8-K 1 d556634d8k.htm FORM 8-K Form 8-K

 

 

UNITED STATES

SECURITIES AND EXCHANGE COMMISSION

Washington, D.C. 20549

 

 

FORM 8-K

 

 

CURRENT REPORT

PURSUANT TO SECTION 13 OR 15(d)

OF THE SECURITIES EXCHANGE ACT OF 1934

DATE OF REPORT (DATE OF EARLIEST EVENT REPORTED): March 28, 2018

 

 

PULMATRIX, INC.

(Exact name of registrant as specified in its charter)

 

 

 

Delaware   001-36199   46-1821392
(State of incorporation)   (Commission File No.)   (IRS Employer Identification No.)
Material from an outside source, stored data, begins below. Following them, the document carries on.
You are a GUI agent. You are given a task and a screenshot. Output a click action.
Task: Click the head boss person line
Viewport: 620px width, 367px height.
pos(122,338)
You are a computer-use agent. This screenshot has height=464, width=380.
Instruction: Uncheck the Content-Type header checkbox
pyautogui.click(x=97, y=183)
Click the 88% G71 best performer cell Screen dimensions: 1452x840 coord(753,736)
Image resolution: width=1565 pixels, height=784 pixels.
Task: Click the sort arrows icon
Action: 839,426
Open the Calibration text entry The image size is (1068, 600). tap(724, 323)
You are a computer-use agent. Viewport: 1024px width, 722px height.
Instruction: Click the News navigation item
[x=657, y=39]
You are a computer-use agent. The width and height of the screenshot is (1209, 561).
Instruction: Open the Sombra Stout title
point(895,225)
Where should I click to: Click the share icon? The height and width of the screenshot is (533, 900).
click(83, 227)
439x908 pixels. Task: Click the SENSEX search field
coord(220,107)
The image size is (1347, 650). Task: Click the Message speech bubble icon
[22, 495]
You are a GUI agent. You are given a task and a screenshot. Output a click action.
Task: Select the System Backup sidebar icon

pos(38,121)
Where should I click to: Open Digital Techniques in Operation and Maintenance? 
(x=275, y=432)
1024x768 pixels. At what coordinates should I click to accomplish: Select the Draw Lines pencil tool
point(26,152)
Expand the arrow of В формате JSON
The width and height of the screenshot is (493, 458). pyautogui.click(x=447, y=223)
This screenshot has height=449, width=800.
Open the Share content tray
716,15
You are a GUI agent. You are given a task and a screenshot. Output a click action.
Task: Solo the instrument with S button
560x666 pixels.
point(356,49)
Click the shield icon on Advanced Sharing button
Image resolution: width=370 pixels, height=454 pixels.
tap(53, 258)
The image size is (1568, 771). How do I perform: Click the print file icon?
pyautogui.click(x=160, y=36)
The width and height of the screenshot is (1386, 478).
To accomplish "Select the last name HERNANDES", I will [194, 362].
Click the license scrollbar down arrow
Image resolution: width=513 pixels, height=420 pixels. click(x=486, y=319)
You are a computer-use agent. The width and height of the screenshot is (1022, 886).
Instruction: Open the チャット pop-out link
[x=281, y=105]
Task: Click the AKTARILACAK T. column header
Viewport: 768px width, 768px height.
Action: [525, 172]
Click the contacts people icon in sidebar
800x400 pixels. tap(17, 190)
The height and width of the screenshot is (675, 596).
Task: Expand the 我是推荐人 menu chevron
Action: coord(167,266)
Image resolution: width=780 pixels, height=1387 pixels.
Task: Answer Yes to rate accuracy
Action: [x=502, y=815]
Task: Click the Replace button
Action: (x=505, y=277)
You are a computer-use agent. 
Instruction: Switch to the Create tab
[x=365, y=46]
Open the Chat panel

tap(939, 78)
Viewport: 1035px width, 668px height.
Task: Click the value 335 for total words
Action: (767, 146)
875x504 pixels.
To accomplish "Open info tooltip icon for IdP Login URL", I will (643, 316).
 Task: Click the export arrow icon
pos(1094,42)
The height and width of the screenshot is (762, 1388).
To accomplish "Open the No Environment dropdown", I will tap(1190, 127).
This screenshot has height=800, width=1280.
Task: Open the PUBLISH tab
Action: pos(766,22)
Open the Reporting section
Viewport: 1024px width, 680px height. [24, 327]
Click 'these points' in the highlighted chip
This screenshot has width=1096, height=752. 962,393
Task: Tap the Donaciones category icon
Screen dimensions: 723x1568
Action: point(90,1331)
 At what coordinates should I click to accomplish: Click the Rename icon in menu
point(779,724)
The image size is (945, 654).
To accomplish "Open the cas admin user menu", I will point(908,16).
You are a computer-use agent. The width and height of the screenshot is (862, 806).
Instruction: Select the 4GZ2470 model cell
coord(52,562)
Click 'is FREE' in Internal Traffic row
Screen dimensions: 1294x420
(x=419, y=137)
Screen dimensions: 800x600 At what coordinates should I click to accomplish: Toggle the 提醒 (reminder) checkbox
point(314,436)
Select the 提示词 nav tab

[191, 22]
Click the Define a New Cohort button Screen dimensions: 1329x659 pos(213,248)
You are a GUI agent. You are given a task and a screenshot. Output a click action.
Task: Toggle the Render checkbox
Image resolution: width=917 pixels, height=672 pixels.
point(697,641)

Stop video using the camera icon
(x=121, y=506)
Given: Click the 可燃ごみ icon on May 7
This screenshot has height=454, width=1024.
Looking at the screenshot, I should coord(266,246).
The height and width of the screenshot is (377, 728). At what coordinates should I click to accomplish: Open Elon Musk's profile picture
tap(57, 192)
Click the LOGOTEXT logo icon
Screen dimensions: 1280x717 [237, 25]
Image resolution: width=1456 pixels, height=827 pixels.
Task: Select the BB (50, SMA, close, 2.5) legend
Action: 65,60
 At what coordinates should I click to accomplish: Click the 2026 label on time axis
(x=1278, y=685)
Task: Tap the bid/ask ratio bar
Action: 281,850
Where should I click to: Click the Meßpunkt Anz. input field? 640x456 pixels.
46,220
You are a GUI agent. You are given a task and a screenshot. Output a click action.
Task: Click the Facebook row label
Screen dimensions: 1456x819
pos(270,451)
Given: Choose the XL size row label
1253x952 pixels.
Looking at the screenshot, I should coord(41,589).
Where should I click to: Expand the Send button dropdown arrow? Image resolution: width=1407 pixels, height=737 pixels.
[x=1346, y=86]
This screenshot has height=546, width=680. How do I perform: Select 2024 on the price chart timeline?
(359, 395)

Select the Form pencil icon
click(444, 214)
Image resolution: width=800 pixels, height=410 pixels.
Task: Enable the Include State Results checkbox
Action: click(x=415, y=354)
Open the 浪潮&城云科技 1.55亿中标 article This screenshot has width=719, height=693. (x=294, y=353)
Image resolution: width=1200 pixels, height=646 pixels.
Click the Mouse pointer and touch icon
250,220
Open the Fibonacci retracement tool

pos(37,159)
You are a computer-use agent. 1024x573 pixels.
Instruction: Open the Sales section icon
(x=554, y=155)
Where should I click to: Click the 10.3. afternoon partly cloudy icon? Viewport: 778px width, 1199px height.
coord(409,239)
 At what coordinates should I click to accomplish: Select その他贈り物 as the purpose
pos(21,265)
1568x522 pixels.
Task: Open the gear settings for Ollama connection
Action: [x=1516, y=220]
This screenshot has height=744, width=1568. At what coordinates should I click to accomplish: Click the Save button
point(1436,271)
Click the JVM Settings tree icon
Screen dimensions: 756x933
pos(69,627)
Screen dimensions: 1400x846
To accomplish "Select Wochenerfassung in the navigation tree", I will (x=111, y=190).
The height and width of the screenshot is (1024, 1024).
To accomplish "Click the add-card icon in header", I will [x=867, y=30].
99 Hayden Avenue, Suite 390

Lexington, MA 02421

(Address of principal executive offices) (Zip Code)

Registrant’s telephone number, including area code: (781) 357-2333

Not Applicable

(Former name or former address, if changed since last report.)

 

 

Check the appropriate box below if the Form 8-K filing is intended to simultaneously satisfy the filing obligation of the registrant under any of the following provisions (see General Instruction A.2. below):

 

  Written communications pursuant to Rule 425 under the Securities Act (17 CFR 230.425)

 

  Soliciting material pursuant to Rule 14a-12 under the Exchange Act (17 CFR 240.14a-12)

 

  Pre-commencement communications pursuant to Rule 14d-2(b) under the Exchange Act (17 CFR 240.14d-2(b))

 

  Pre-commencement communications pursuant to Rule 13e-4(c) under the Exchange Act (17 CFR 240.13e-4(c))

Indicate by check mark whether the registrant is an emerging growth company as defined in Rule 405 of the Securities Act of 1933 (§230.405 of this chapter) or Rule 12b-2 of the Securities Exchange Act of 1934 (§240.12b-2 of this chapter).

Emerging growth company  ☒

If an emerging growth company, indicate by check mark if the registrant has elected not to use the extended transition period for complying with any new or revised financial accounting standards provided pursuant to Section 13(a) of the Exchange Act.  ☐

 

 

 


Item 1.01. Entry into a Material Definitive Agreement. 

Public Offering

On March 28, 2018, Pulmatrix, Inc. (the “Company”) entered into an underwriting agreement (the “Underwriting Agreement”) with Oppenheimer & Co. Inc. (“Oppenheimer”), relating to the public offering (the “Offering”) of (i) 15,660,000 common units (“Common Units”), with each Common Unit being comprised of one share of the Company’s common stock, par value $0.0001 per share, one Series A warrant (collectively, the “Series A Warrants”) to purchase one share of common stock and one Series B warrant (collectively, the “Series B Warrants”) to purchase one share of common stock and (ii) 7,840,000 pre-funded units (“Pre-Funded Units” and, together with the Common Units, the “Units”), with each Pre-Funded Unit being comprised of one pre-funded warrant (collectively, the “Pre-Funded Warrants” and, together with the Series A Warrants and Series B Warrants, the “Warrants”) to purchase one share of common stock, one Series A Warrant and one Series B Warrant. The Company also granted Oppenheimer an overallotment option to purchase up to 1,150,000 additional Units (the “Overallotment Option”).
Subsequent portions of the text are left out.